Reproduce the text of each of the following items verbatim, leaving out the pictures.

_EXTRACTED MATERIAL:_

-- -- --

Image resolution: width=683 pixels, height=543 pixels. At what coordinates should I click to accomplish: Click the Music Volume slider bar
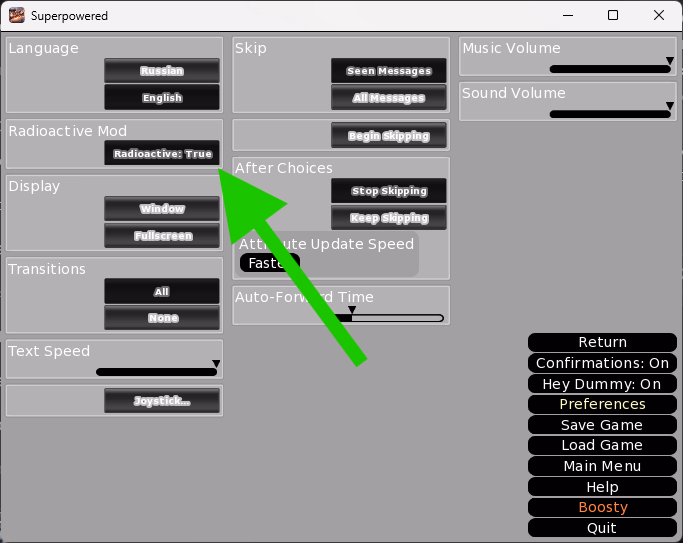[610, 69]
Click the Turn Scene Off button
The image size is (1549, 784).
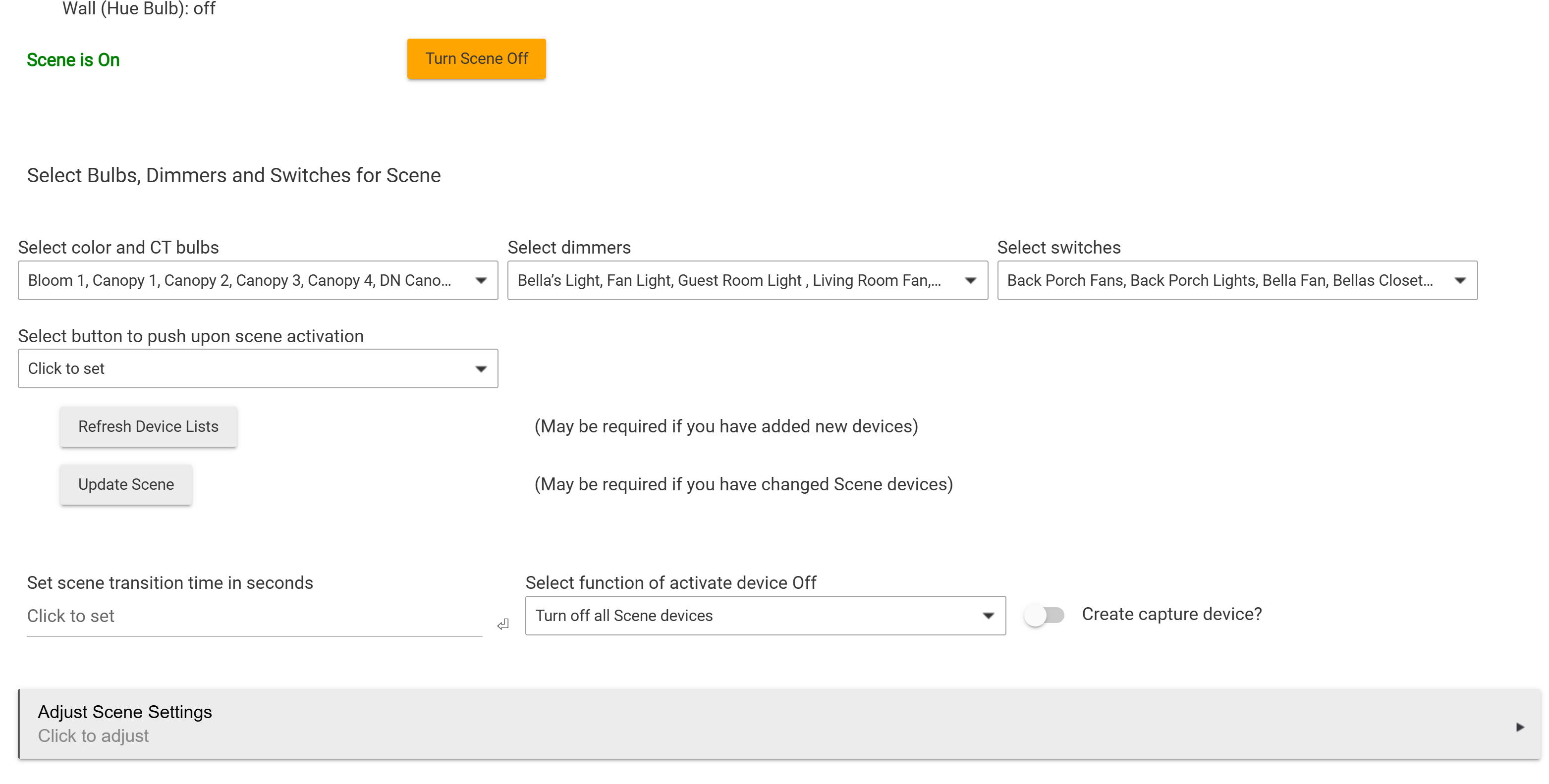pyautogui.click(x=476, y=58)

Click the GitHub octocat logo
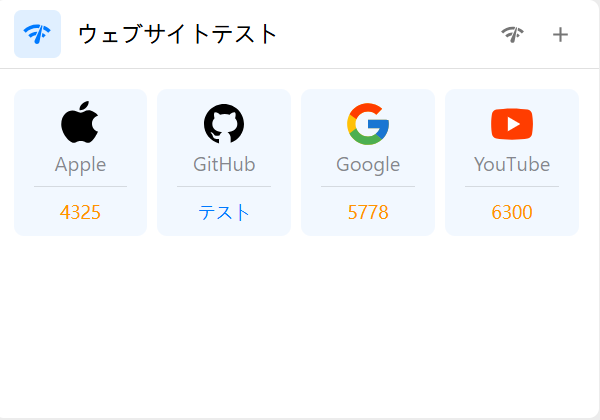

-- -- --

_RESPONSE TO THIS TASK:_
Image resolution: width=683 pixels, height=543 pixels. At what coordinates should I click to accomplish: Click the Music Volume slider bar
[610, 69]
Click the Turn Scene Off button
The image size is (1549, 784).
pyautogui.click(x=476, y=58)

Click the GitHub octocat logo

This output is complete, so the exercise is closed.